Guillermo García, directeur général du projet contre le paludisme, a fourni des détails sur les réalisations et les défis rencontrés au cours de cette période. Il a été souligné que, malgré la résurgence du paludisme au niveau continental entre 2015 et 2022, la Guinée équatoriale a réussi à réduire considérablement les cas de paludisme et d’anémie grave, se positionnant comme l’un des pays africains avec la plus grande diminution de ces maladies.

Les données révèlent que même si l’ensemble de la région connaît une forte transmission du paludisme, l’île de Bioko présente des taux considérablement plus faibles en raison des stratégies mises en œuvre, telles que la cartographie des habitations par pulvérisation. Initialement, la prévalence du paludisme était de 50 %, mais elle est tombée à 10 % grâce à ces interventions.

Projet contre le Paludisme: une initiative nécessaire

La réactivation du projet contre le paludisme implique la reprise des activités essentielles telles que les tests, la gestion clinique, la distribution de moustiquaires et la surveillance entomologique, entre autres. Le vice-président Nguema Obiang Mangue a exprimé l’importance de la recherche pour l’éradication du paludisme et a réaffirmé l’engagement du gouvernement à continuer d’investir dans ce projet.

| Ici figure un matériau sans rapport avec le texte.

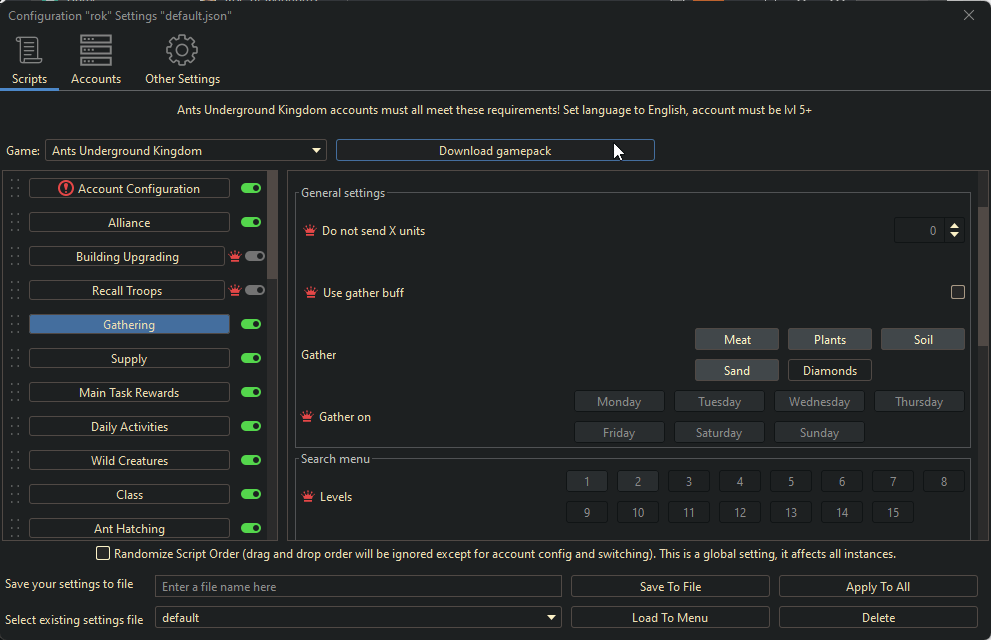
Task: Click the Download gamepack button
Action: point(495,150)
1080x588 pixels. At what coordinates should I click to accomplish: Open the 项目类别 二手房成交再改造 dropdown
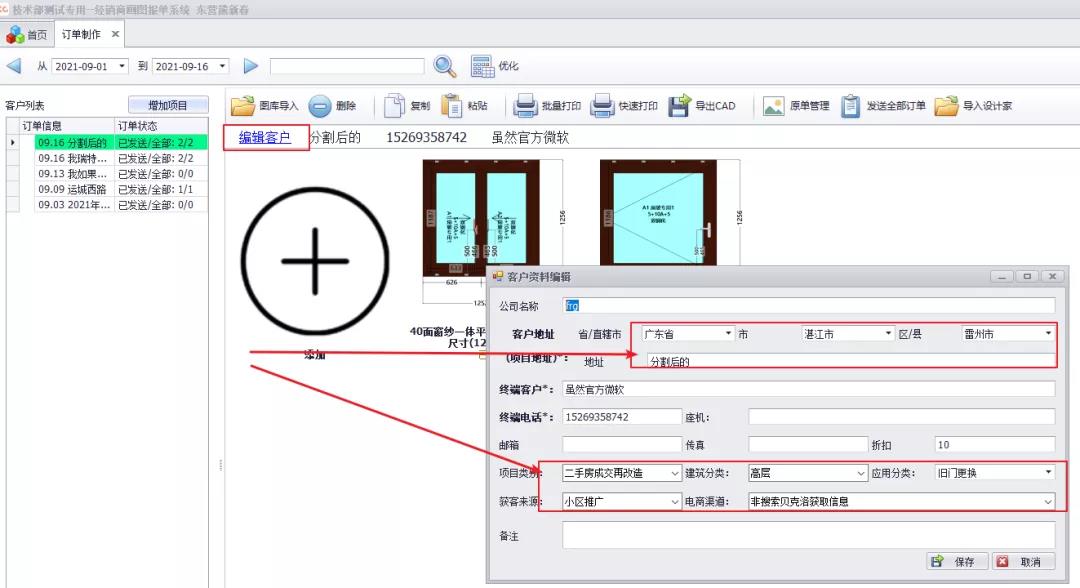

Concernant les vaccins contre le paludisme, les options disponibles sur le marché ont été discutées. Il a été souligné que le vaccin à anticorps monoclonaux est le plus adapté à l’environnement de l’île de Bioko. Le vice-président a exprimé son intérêt pour les effets secondaires possibles et le temps nécessaire pour le produire avec des garanties de sécurité.

Actuellement, le pays et ses partenaires internationaux financent conjointement le projet, avec une contribution de 65% et 35% respectivement. Des organisations telles que Rollback Malaria, Imperial College et l’OMS ont salué les réalisations réalisées et les stratégies mises en œuvre par le gouvernement pour garantir la santé publique.

Le vice-président, satisfait des résultats présentés, a exhorté le ministère de la Santé à élaborer un plan d’action global pour le projet contre le paludisme, couvrant à la fois l’île et le continent, pour les 5 prochaines années.